LA FIDÉLISATION À PORTÉE DE PLUME ET DE FIL
Agressif
dans sa politique de marketing, One.Tel s'est distingué ces trois derniers mois
sur le petit écran par une première campagne de publicité comparative avec plus
de 400 spots. L'objectif ? L'appel immédiat du Numéro Vert derrière le passage
d'un film de 30 secondes qui met en scène un abonné en conversation avec un
ami. Le constat inscrit aux compteurs de deux opérateurs - France Télécom et
One.tel - établit l'écart des tarifications appliquées sur le national à la
faveur de l'opérateur alternatif. « La publicité comparative est le meilleur
moyen d'informer les consommateurs sur leur possibilité de faire de réelles
économies », assure Anthony Ravau. Le spot est décliné en quatre versions avec
un focus sur les tarifs nationaux et internationaux à destination notamment du
Royaume-Uni, de l'Allemagne et des Etats-Unis. Plus original, le co-branding
permet d'adosser son offre d'appel à la marque de celle d'un constructeur ou
d'un prestataire de services. Cette technique de marketing cible le "branché
télécom", accro des dernières technologies commercialisées. L'avantage ? Chaque
partenaire capitalise sur la notoriété et sur le fichier clients de l'autre.
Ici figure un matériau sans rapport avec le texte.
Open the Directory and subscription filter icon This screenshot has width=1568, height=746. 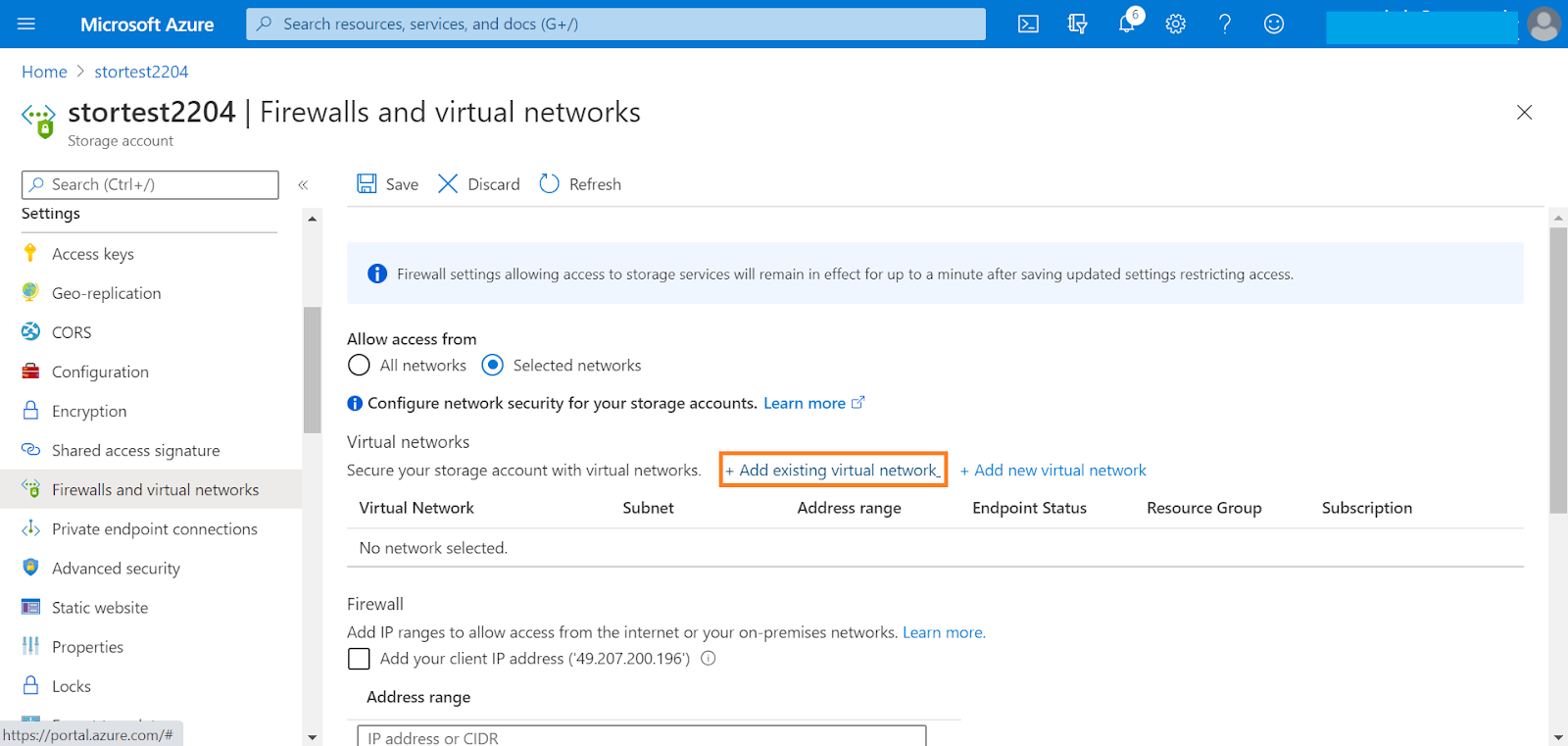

Itinéris et Nokia, Bouygues Telecom et Nortel Networks, SFR et Alcatel... en
sont des adeptes. Densité des outils de marketing, des offres véhiculées, des
formulaires tarifaires... Matraqué, le client tombe dans l'escarcelle d'un
opérateur pour 1 jour, 1 an, 18 mois... puis zappe d'un plus offrant à l'autre.
Sur le marché européen des mobiles, le taux de résiliation des abonnements
avoisine les 30 %. En France, un abonné change d'opérateur en moyenne tous les
18 mois. Qu'en sera-t-il lorsqu'une directive européenne rendra propriétaire de
son numéro d'appel tout abonné téléphonique ? D'ores et déjà, les opérateurs
sortent l'artillerie de rétention : centres d'appels - en douze langues chez
First Telecom -, newsletters et magazines périodiques, messages informatifs et
éducatifs encartés dans les factures, mailings personnalisés, clubs (SFR,
Itinéris) « Les SMS (short message system) et les VMS (vocal message system)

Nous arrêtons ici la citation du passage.